Obama's plan, as I (I am sure poorly) understand it, tries to fill most of the coverage gaps while ostensibly allowing everyone to keep the insurance they already have. I guess that's a political necessity, but I'm not sure it's s a viable solution. If there is a public option that employers can choose that is cheaper than private, then companies will go public. Remember when HMOs came into fashion? Most of us working folk ended up with HMO insurance although technically, we all (our employers) had a choice as to what type of health insurance to purchase. I suppose the competition could drive the private insurers to offer more reasonable plans, but it also seems possible the private insurers would be obsolete.

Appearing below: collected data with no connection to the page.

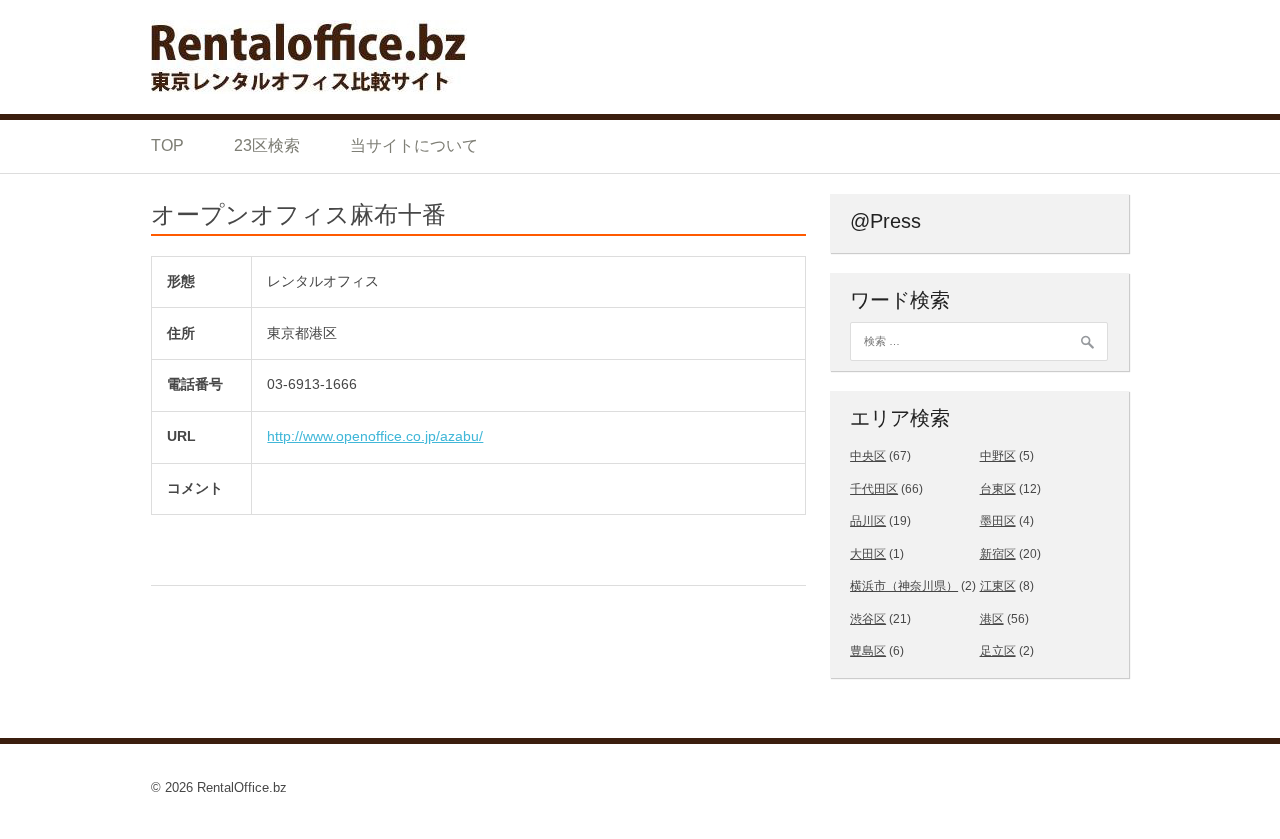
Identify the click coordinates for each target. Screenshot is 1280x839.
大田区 (868, 554)
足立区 (998, 651)
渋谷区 (868, 619)
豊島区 (868, 651)
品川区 (868, 521)
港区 (992, 619)
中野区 (998, 456)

What seems most likely is that we will end up with a two-tier system that is an incremental improvement on the present lack thereof. Professionals who demand premium perks will still get premium health coverage through their employers. So too will members of unions still powerful enough (and in industries still viable enough) to demand premium coverage.
It's true that those in the lower end of the earning spectrum will not be able to see a specialist. But they can't do it now. Crappy government insurance is presumably better than a trip to the emergency room. Those in the upper echelon will continue to enjoy the quality of care they already have. As long as we have rich people willing to pay, the service will be there for them.

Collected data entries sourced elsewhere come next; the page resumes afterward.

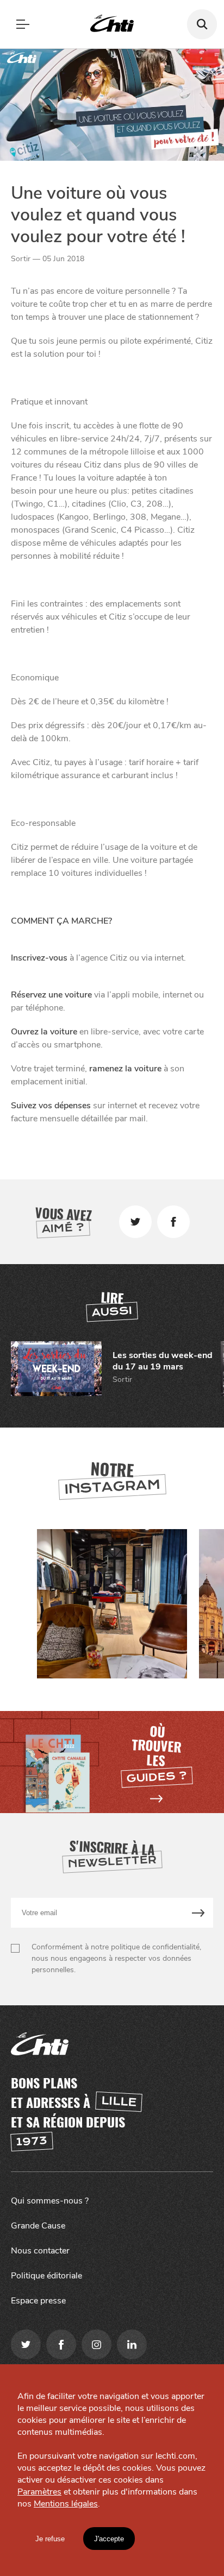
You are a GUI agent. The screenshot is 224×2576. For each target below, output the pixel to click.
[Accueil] (112, 24)
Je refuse (50, 2539)
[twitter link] (26, 2344)
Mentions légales (66, 2504)
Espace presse (38, 2301)
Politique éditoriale (46, 2276)
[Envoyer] (198, 1913)
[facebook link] (61, 2344)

So it seems to me that the present plan may decrease the quality of coverage for a portion of working people who receive coverage through their employers. But if the competition drives costs down, it could put more money in the workers' pockets' and keep their employers' financially healthier. Perhaps more small businesses would be able to provide healthcare as a benefit and more people will be covered overall. So while the individual quality might drop for some working people, the overall quality would spike dramatically by virtue of so many people going from uninsured to insured.
So we have a compromise healthcare bill. Of course. It's the only thing we could have. Obama is a law professor who comes out of the Chicago political machine. He knows how sausages are made. He knows the legislation game. It doesn't mean he'll win the game, but he seems to have a much better chance of succeeding than Clinton did.
I think the biggest question is: where is the funding coming from? New taxes. I support more taxes to achieve 100% coverage, but most people don't. We are a nation that demands reward without sacrifice. And, from the richest to the poorest, we want others to do well, so long as it doesn't impair us in the least.
Which brings me back to the title of this post: no one knows. We can know the basic premises and we can understand the basic contours of proposed reform, but the legislation is so complex, as is the universe it attempts to redress, that a layperson cannot begin to understand what the truth of the matter is. We are forced to rely on experts, pundits, and politicians, who overestimate their expertise, twist facts to meet their agendas, and lie outright for money and power.
So I am left with this (weak) conclusion: we need coverage for the poor in this nation. I am willing to swollow the bloat and inefficiency that must come with it, as part of a higher tax burden, and perhaps even lowered quality of my personal coverage, because this nay be the only chance for some time that any legislation, no matter how flawed, has a chance to pass. I also don't see how to overcome the insurance lobby and staunch opposition from free-marketeers without leaving private insurers largely intact. I don't see a better way in this political climate.
I hope that the present wrangling over the bill will improve it, though it seems to me that the more time the money has to pound away at the bill, the weaker it will get. I just hope something happens, and that the something that happens is even slightly better than the nothing so many have now.